Math/Stat 833 Topics in Probability Spring 2013: Large Deviations and Gibbs Measures

Meetings: MWF 2:25-3:15, Van Vleck B129

Instructor: Timo Seppäläinen

Office: 419 Van Vleck

Telephone: 263-2812

E-mail: seppalai at math dot wisc dot edu

Lecture notes

Homework

• Homework 1 due Monday, February 11. Exercises 2.16, 2.25, 2.34(a), 3.9. Some solutions.
• Homework 2 due Friday, March 8. Exercises 5.13, 5.15, 5.19 (but only the case of bounded continuous φ), 5.20, 5.22. Exercise 5.15 is important. Please organize your exposition well. If it gets too messy I may have to give up on reading it. If you are not familiar with measure theoretic conditional probability, do the finite case for partial credit.
• Homework 3 due Wednesday, April 3. Exercises 7.5, 7.11, 7.13.

Spring 2013 Schedule

• Week 1. First examples, tentative definition of a large deviation principle.
• Week 2. LDP, weak LDP, discussion about Crámer's theorem.
• Week 3. Contraction principle, Varadhan's theorem, Curie-Weiss model.
• Week 4. Convex analysis. Multidimensional Crámer's theorem.
• Week 5. Relative entropy and Sanov's theorem.
• Week 6. Classes rescheduled.
• Week 7. Maximum entropy principle. Specific entropy, pressure, and process level large deviations.
• Week 8. Lower bound for IID process level LDP. Begin Gibbs measures.
• Week 9. Further basics of Gibbs measures. Finite Markov chain as Gibbs measure. Dobrushin's uniqueness theorem.
• Spring Break March 25-29.
• Week 10. Extreme Gibbs measures, large deviations.
• Week 11. DLR variational principle. Phase transition in the Ising model: 1 dimension, Peierls argument in 2 dimensions.
• Week 12. Stochastic monotonicity, its application to the Ising model.
• Week 13. Completion of the phase transition in the Ising model.
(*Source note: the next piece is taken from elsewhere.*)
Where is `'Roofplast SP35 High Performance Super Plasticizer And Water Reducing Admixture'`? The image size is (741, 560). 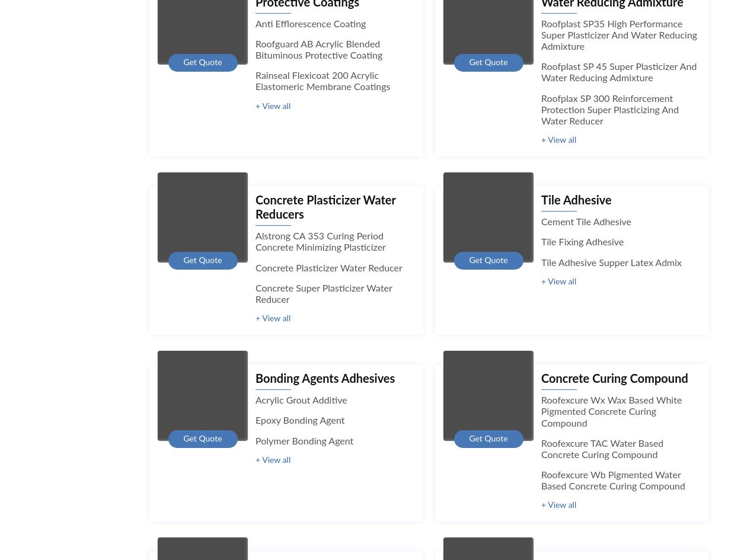
'Roofplast SP35 High Performance Super Plasticizer And Water Reducing Admixture' is located at coordinates (619, 35).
Percolation, random cluster measures.
• Week 14. Proof of the Ising phase transition via random cluster measures. Essentially smooth convex functions, exposed points.
• Week 15. Gärtner-Ellis theorem. No class on Friday, May 10.

Further recommended materials

• Amir Dembo and Ofer Zeitouni, Large Deviations Techniques and Applications.
• Frank den Hollander, Large Deviations.
• Jean-Dominique Deuschel and Daniel Stroock, Large Deviations.

Description of the course

Large deviation theory is an area of probability that seeks to quantify chances of extremely rare behavior, for example the kind that falls outside the central limit theorem. It has its origins in early probability and statistical mechanics. A unified formulation emerged in the 1960's especially through the work of S. Varadhan, who received the Abel Prize ("Nobel Prize of mathematics") for this and other achievements in 2007.
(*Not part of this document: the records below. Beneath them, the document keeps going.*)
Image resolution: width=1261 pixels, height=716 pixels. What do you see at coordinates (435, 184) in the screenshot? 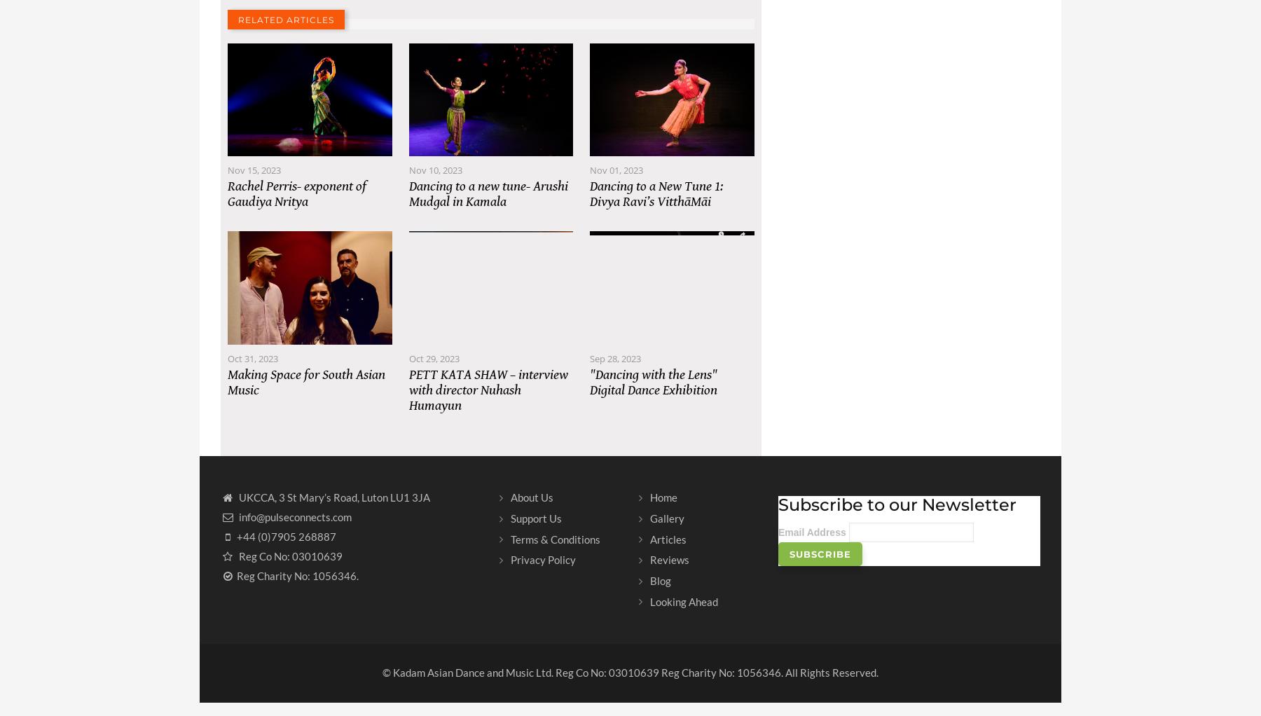
I see `'Nov 10, 2023'` at bounding box center [435, 184].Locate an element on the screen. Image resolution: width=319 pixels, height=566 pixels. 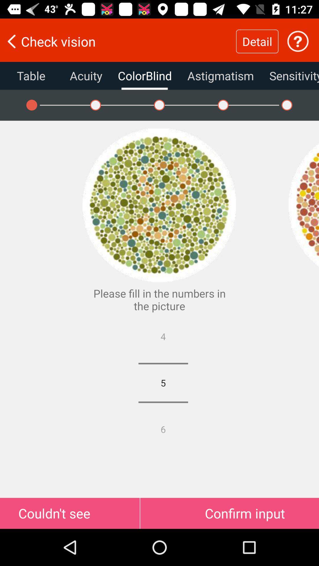
picture is located at coordinates (303, 205).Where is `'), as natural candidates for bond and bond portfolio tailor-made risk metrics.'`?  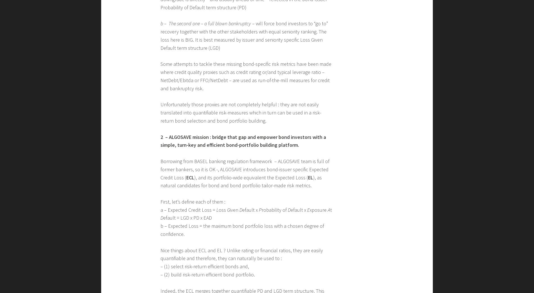 '), as natural candidates for bond and bond portfolio tailor-made risk metrics.' is located at coordinates (241, 181).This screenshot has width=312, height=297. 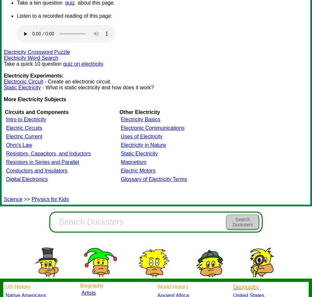 I want to click on 'Electricity Word Search', so click(x=4, y=58).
There are applications in various fields such as engineering, especially queueing theory, statistics and economics. Notions of entropy appear naturally in descriptions of these small probabilities.

Gibbs measures are probability measures that describe random systems in multidimensional space and possess a natural spatial Markovian property. They arose in the context of statistical physics.

This course intends to cover

• General large deviation theory, including the role of convex analysis.
• Large deviation theory for independent random variables, including Sanov's theorem and relative entropy.
• Gibbs measures and their properties, especially their characterization through variational principles that involve entropy and a large deviations framework.
• The Ising model, which is the most important model of statistical physics, and its phase transition.
• As time permits, further topics such as large deviations for Markov chains, more refined estimates for independent variables, moderate deviations.

Prerequisites for this course can be quite minimal. Measure theory and some advanced probability will be used, but the prerequisites needed can be covered quickly at the beginning.

There are a number of books on these topics. No textbook purchase is required. The instructor will use his own manuscript for an introductory text.